Over my career I’ve given exactly 295 public presentations, to audiences as small as a table full and up to many thousands. Audience members have said countless times that they really enjoy my speeches. Conference organizers always invite me back, and my feedback scores are always amongst the highest. These are accomplishments I’m proud of and a level of success only achieved with the help of a lot of dedicated people. You might think that after all this experience that I’m extremely comfortable on stage. The reality is that you’d be wrong, very wrong. What most don’t know is that each and every time I’ve present, to this day, I suffer from extreme anxiety, commonly known as stage fright. In my case, terrified would be a more accurate description.

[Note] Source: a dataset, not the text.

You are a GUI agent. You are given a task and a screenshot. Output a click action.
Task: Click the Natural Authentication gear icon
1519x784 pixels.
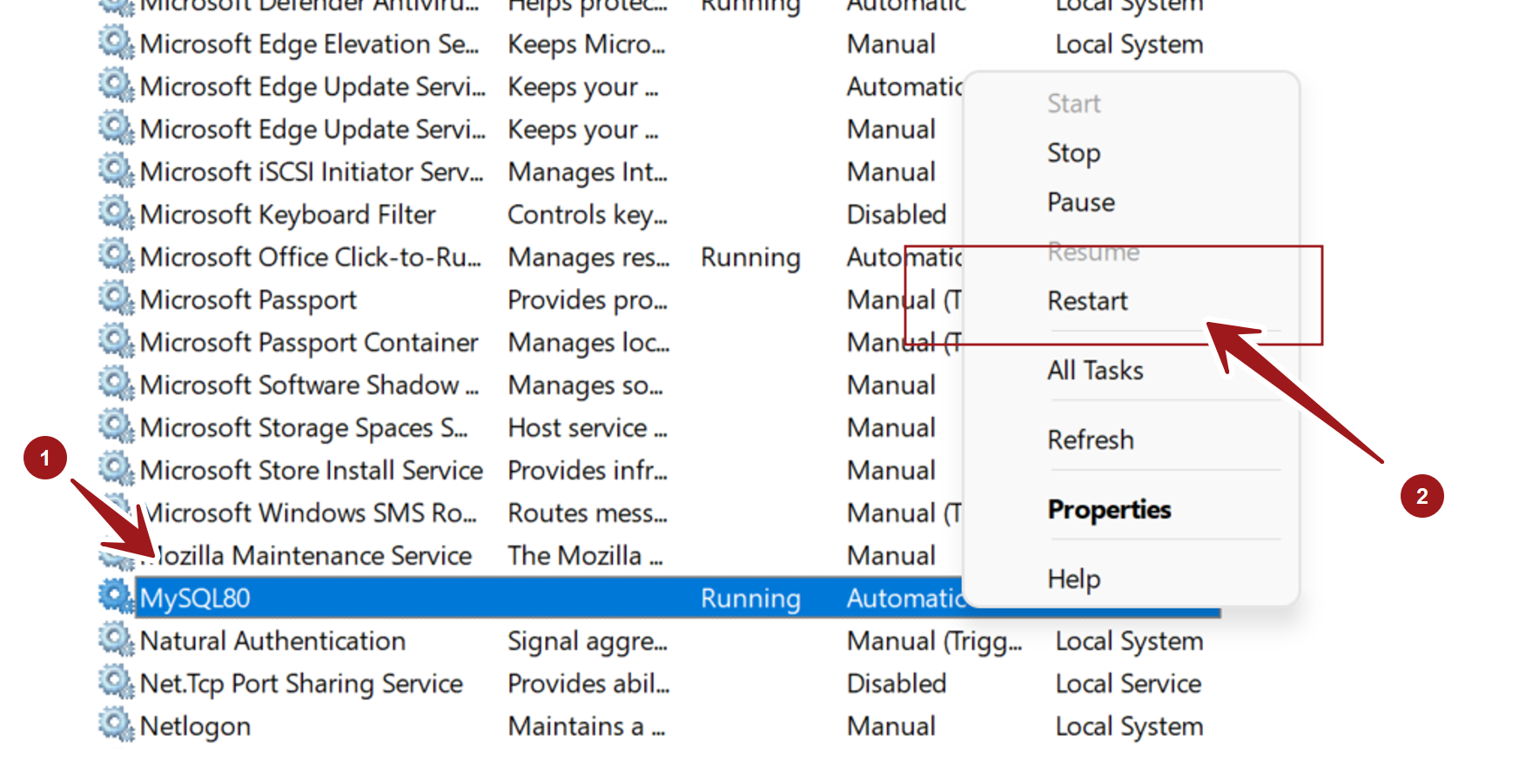116,640
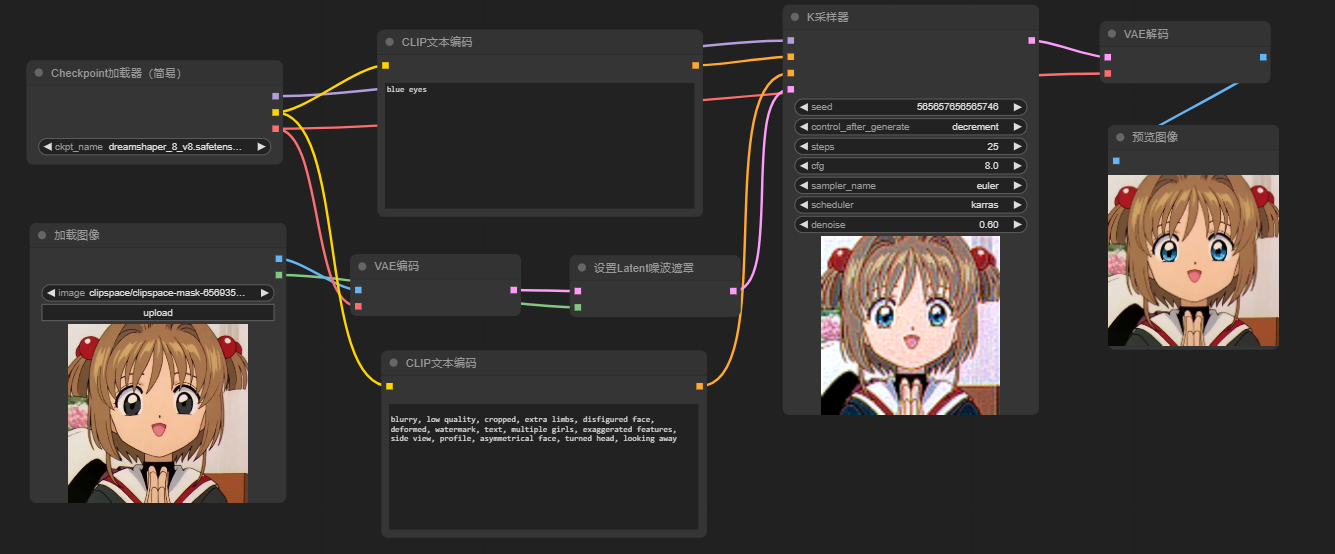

I’ve been known to physically shake, have shortness of breath and a strained voice, speak far too quickly, be statuesque on stage almost like I’m hiding, and feel just overall completely stressed out. Early on I decided that no matter how terrified I was, my message needed to get out there, and it was more important than letting fear stop me. I think my #1 skill as a public speaker is hiding my fear, my terror. My theory was the more experience I gained the faster I’d overcome it. In the meantime in order to cope I developed a pre-presentation ritual.
I’d prepare heavily for each event, pour over the content in every slide, and seek candid feedback from those I trusted. I’d also commonly ask event organizer for details on audience demographics to specifically tailor my comments. I’d then practice ahead of time for small private groups in order to get the timing and flow down. If something or all of it sucked, I’d throw it out. With the assistance of my wife, I’d even get a plan down for precisely what I was going to wear during at show day. Nothing was left to chance. Finally, I block out an hour before each presentation to check out the stage, be alone with time to center, prepare and calm myself down, and of course continue tweaking slides. Being prepared helped take the edge off my anxiety a lot.
The problem was, or is, that no matter how many times I presented, the anxiety, the fear, and terror never really lessened. That is until this last year. Something changed, but what!? Had I finally overcome? I’m not an introspective person so it wasn’t until very recently that I think I figured it out. In 2011 my public presentations weren’t pushing the envelope as much as in years past. The content was good to be sure, but it also focused on “safe” business level subjects and incrementally advancing work from previous years. In short, I really wasn’t putting myself out there as far as I’m used to. In my case, the feeling or fear and terror arises when pushing forth an idea or a concept and unsure if people will think its uncompelling or totally idiotic. A chance you take.
That’s about when I got a call from the TED offering a speaking slot in TEDxMaui. We got to talking about my work and discussing an idea worth spreading. It didn’t take long. Then all of a sudden I’m thrust right back into fear and terror mode, but now that I understand it, the feeling is almost comforting. It signals that I have an opportunity to take things in my industry, in our industry, to a new level --- or of course drive right off a cliff. Either way it’ll be a good show! :)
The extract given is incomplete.